* What to do:
Beginning at the line that includes "The image size is (1667, 1045)." in the entries below, print each line exactly as it appears, through the last one.

[Saved entries]
[Start of section]

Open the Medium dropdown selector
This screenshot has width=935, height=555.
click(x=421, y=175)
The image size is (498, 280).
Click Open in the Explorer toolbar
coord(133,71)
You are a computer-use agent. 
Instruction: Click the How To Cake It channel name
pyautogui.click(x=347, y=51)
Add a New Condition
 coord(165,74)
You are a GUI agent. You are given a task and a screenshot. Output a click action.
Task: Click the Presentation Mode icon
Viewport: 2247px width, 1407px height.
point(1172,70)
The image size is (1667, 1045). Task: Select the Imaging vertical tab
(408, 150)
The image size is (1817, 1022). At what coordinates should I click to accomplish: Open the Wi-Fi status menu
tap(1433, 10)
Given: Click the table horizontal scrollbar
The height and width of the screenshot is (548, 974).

[End of section]

* Solution for this problem:
The image size is (1667, 1045). Task: Select the Imaging vertical tab
(408, 150)
The image size is (1817, 1022). At what coordinates should I click to accomplish: Open the Wi-Fi status menu
tap(1433, 10)
Given: Click the table horizontal scrollbar
The height and width of the screenshot is (548, 974).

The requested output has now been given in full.